Confronto del profilo farmacocinetico giornaliero tra 2 formulazioni di acido micofenolico in pazienti sottoposti a trapianto di rene.

Dario Cattaneo, Monica Cortinovis, Sara Baldelli, Alessandra Bitto, Eliana Gotti, Giuseppe Remuzzi, Norberto Perico.

L’introduzione nella pratica clinica di micofenolato mofetil (MMF) – un profarmaco che rilascia a livello gastrico il metabolita attivo, l’acido micofenolico (MPA) – ha determinato un significativo miglioramento della sopravvivenza a lungo termine dell’organo trapiantato.

Tuttavia, l’utilizzo di questa formulazione può essere limitato dalla comparsa di tossicità a livello gastrointestinale e midollare (anemia, leucopenia).
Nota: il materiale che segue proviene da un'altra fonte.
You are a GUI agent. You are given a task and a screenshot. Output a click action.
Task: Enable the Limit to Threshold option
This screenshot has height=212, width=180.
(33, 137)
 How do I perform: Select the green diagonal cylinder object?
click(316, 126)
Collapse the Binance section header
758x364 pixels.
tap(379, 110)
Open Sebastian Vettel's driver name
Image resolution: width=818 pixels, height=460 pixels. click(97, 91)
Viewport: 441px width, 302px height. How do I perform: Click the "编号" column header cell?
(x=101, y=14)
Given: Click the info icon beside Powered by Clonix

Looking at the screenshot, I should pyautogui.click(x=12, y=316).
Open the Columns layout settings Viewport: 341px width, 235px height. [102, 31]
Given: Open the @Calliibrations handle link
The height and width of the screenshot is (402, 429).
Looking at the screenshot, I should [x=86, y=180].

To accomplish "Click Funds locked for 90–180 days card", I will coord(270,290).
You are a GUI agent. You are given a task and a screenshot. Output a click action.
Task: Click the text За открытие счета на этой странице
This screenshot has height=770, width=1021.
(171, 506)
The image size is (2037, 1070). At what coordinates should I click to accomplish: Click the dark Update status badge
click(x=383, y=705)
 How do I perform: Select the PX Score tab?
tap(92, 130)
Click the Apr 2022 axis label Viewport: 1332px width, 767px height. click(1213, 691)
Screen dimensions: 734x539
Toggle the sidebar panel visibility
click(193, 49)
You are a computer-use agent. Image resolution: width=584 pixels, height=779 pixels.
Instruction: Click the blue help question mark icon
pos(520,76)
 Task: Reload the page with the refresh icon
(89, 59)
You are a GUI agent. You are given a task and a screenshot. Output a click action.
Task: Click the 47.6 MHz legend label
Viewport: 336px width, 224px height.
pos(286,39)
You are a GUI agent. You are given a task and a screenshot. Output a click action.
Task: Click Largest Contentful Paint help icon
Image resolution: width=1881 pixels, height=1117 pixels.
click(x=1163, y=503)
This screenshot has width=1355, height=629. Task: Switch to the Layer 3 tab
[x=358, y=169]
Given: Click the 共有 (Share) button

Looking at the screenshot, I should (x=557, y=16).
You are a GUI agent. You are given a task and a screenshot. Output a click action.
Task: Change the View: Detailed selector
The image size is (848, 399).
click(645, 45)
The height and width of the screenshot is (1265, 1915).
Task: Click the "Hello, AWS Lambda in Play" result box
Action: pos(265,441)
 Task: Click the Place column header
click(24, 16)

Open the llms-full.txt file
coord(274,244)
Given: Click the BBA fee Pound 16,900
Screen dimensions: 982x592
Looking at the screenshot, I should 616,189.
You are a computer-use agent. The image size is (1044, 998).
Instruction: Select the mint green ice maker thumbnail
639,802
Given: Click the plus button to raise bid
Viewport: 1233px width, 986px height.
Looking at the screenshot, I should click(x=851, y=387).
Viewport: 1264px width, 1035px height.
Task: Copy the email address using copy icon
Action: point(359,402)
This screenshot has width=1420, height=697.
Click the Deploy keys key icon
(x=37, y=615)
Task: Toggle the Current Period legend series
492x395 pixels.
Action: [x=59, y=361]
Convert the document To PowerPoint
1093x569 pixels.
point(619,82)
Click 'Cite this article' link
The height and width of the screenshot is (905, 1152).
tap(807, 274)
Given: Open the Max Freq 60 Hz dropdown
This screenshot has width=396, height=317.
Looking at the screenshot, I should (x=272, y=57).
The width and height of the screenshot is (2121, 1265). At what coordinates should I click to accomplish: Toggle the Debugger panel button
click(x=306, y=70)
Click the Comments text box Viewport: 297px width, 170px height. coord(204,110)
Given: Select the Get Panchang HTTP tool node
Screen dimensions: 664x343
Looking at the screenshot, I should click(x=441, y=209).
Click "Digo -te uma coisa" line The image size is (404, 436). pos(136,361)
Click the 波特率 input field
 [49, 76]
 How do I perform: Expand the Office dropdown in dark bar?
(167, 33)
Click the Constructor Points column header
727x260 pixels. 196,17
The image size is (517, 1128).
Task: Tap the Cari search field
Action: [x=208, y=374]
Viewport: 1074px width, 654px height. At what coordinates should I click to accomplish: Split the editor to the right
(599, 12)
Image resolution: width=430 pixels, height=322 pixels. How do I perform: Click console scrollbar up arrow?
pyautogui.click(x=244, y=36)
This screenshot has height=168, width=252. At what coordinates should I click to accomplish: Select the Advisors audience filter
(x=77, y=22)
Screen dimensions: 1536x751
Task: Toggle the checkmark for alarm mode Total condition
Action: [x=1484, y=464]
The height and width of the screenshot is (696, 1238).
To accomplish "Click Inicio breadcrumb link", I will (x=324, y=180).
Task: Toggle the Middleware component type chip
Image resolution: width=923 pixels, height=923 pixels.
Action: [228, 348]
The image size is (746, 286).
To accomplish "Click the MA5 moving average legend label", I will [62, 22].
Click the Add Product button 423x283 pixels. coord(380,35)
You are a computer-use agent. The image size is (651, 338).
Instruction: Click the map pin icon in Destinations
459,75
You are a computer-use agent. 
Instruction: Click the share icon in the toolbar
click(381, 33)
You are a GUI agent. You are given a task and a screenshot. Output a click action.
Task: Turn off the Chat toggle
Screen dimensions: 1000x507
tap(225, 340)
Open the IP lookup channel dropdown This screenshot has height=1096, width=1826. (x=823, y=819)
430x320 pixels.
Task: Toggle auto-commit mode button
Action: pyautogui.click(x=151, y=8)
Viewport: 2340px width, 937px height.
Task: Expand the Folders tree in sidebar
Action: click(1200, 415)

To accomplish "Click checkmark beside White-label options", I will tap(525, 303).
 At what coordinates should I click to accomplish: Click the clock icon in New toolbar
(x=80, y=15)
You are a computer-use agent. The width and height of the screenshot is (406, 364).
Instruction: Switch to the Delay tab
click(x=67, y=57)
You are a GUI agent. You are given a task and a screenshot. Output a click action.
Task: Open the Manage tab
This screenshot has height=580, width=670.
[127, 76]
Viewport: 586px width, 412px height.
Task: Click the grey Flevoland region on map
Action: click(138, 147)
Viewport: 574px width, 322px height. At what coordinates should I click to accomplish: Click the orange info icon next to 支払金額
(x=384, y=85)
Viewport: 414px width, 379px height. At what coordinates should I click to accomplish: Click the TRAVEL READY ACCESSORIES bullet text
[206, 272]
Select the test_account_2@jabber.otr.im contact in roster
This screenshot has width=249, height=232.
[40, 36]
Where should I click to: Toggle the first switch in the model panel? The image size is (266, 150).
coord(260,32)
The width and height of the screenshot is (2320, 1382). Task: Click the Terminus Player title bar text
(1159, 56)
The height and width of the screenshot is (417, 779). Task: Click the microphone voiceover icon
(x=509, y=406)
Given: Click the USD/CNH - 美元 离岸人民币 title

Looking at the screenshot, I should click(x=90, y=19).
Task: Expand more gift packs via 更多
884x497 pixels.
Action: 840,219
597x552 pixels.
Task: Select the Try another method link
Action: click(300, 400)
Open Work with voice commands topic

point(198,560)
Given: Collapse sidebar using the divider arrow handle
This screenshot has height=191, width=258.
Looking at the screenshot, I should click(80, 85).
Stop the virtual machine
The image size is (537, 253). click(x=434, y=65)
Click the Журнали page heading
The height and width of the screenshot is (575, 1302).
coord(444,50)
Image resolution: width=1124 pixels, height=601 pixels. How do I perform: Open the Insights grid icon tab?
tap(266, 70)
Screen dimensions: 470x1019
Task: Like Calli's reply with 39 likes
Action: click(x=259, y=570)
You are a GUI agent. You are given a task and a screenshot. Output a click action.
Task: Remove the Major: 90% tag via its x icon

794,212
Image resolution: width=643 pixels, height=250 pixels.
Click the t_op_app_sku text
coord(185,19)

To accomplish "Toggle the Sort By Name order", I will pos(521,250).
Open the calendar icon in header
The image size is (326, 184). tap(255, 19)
Recentemente è stata sviluppata una nuova formulazione di MPA (Myfortic), caratterizzata dalla presenza di un rivestimento gastroprotettivo che determina il rilascio della molecola attiva a livello intestinale. Tale formulazione potrebbe ridurre la comparsa di effetti collaterali legati all’utilizzo di MPA.
Non sono, tuttavia, disponibili dati relativi alla variazione dei livelli plasmatici di MPA (rilasciato da myfortic) nell’arco della giornata. Abbiamo quindi eseguito studi di farmacocinetica completi per confrontare il profilo cinetico di MPA in pazienti in trattamento con MMF con quelli ottenuti da pazienti in trattamento con myfortic.

Le valutazioni, eseguite al 6° e 12° mese dopo il trapianto di rene, hanno evidenziato che, sebbene non ci siano differenze significative tra le due formulazioni per quanto riguarda l’esposizione giornaliera media (definita dalla misura dell’AUC), i profili cinetici dei singoli pazienti trattati con myfortic sono estremamente irregolari, variabili e associati alla presenza di picchi multipli di MPA. Inoltre i livelli basali di MPA in questi pazienti erano molto più alti rispetto a quanto osservato nei pazienti trattati con MMF.

Considerata la crescente letteratura a supporto dell’importanza della misura dei livelli plasmatici di MPA nel predire l’outcome clinico del paziente sottoposto a trapianto d’organo, i produttori della nuova formulazione di MPA dovrebbero studiare in dettaglio i problemi legati al rivestimento gastroprotettivo che impediscono l’applicazione del monitoraggio terapeutico di questo farmaco come guida all’ottimizzazione della terapia.

Presentato a:
- American Transplant Congress 2007 (S. Francisco, May 2007).
- International Association of Therapeutic Drug Monitoring and Clinical Toxicology (Nice, September 2007).
Publicato su: Clin J Am Soc Nephrol. 2007, 2:1147-55.